Еще тогда, когда в школах шло учение, а не валялись, как сейчас, на заплеванных полах пулеметные ленты и уздечки, однажды на уроке естествознания учитель торжественно развернул таблицу.

— Вот строение человеческого тела, дети, — сказал он. — Может ли мне кто-нибудь сказать, дети, где у человека ребра?

Все молчали. Поднялся одиннадцатилетний Тосик и уверенно сказал:

— Я могу. У моего папы на войне перебили левое ребро. Вот тут! — И он показал.

В каждом доме побывала смерть. Старшего брата Алеши убили на фронте, где-то в Пинских болотах. Неизвестный солдат по простому солдатскому милосердию прислал родным письмо об этом, деньги и вещи покойного. Среди вещей была шинель. Алеше сделали из нее костюмчик.

Теперь смерть пришла в семью Павлика. Он лежал среди нас, уткнувшись лицом в землю, плечи его вздрагивали.

Мы прокричали над ним все, что могли, чтобы вылить нашу злость к белым и утешить Павлика.

Худощавый, нервный Алеша, потрясая кулачишком, грозил городу:

— Погодите, сволочи!

А я лежал рядом с Павликом и утешал его.

— Ну, что ж! Ну, ничего! — бормотал я и ничего больше не мог придумать.

Павлик был волосом белокур, глаза у него были голубоватые, чуть очерченные бесприметными бровями, нос курносый, но не такой, о котором говорят «задорно вздернутый», а честно курносый, простодушный, в дружных веснушках.

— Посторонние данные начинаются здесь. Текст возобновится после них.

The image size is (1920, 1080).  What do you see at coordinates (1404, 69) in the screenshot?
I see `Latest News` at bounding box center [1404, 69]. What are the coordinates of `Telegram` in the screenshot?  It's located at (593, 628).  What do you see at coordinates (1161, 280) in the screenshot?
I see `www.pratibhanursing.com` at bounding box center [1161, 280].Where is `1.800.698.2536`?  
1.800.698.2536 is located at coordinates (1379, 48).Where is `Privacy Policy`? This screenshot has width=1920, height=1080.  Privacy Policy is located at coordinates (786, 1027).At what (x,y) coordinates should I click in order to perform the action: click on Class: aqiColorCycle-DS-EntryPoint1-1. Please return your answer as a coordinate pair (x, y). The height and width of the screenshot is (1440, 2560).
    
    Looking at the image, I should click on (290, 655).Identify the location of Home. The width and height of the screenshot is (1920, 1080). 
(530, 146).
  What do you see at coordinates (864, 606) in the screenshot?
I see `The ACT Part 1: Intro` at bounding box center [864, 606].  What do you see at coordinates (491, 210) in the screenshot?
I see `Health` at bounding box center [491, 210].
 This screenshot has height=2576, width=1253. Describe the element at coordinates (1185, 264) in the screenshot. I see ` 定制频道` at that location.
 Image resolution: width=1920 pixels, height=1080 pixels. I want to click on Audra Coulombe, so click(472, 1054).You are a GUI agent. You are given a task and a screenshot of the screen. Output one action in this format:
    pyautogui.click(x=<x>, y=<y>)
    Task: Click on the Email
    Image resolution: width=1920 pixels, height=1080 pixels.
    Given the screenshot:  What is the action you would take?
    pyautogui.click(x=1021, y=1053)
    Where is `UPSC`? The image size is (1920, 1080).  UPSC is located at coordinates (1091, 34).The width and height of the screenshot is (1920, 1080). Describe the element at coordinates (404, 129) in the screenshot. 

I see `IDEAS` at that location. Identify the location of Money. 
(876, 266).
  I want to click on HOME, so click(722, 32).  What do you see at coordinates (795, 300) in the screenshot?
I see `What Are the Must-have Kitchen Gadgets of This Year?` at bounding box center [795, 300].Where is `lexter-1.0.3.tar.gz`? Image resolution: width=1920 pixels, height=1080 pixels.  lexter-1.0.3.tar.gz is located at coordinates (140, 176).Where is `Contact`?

Он мечтал стать, как отец, слесарем, носил отцу еду на завод, и когда шел по цеху, по фрезерным, токарным, строгальным дорожкам, окруженный ровным гудением станков, он был по-настоящему счастлив.

— Самоточка? — говорил он, подходя к станку, и вопросительно смотрел на рабочего.

— Верно, сынок! — улыбался рабочий, и Павлик, осчастливленный, шел дальше.

Завод был маленький. Впрочем, это теперь, когда я еду на Магнитку, он мне кажется маленьким.

Бывало, старики рабочие приходили к Василию Павловичу.

— Будет ли разрухе конец? — спрашивали они. — Будет ли раздору конец? Будет ли, скажи, Василь Палыч?

— Это только начало, — спокойно улыбался отец Павлика. — Но конец будет, — он гладил белокурую голову сына.

— Он-то хоть доживет? — донимали старики. — Доживет до хорошей жизни?

— Мы доживем, — отвечал Василий Павлович. — Если людьми будем, а не зайцами.

Он раскачивался на столбе на Миллионной, — не дожил. И я, вместо того чтоб утешать Павлика, сам, плача, никну в траву.


В больших окнах книжного магазина «Знание» при большевиках было «окно Роста», при белых — «окно Освага». Алеша подолгу простаивал перед окном. Мрачный, темный, весь в шрамах, первый наш драчун и коновод, он всматривался долгим, мучительным, недетским взглядом в портреты Корнилова и Деникина, в карикатуры на большевиков и красноармейцев.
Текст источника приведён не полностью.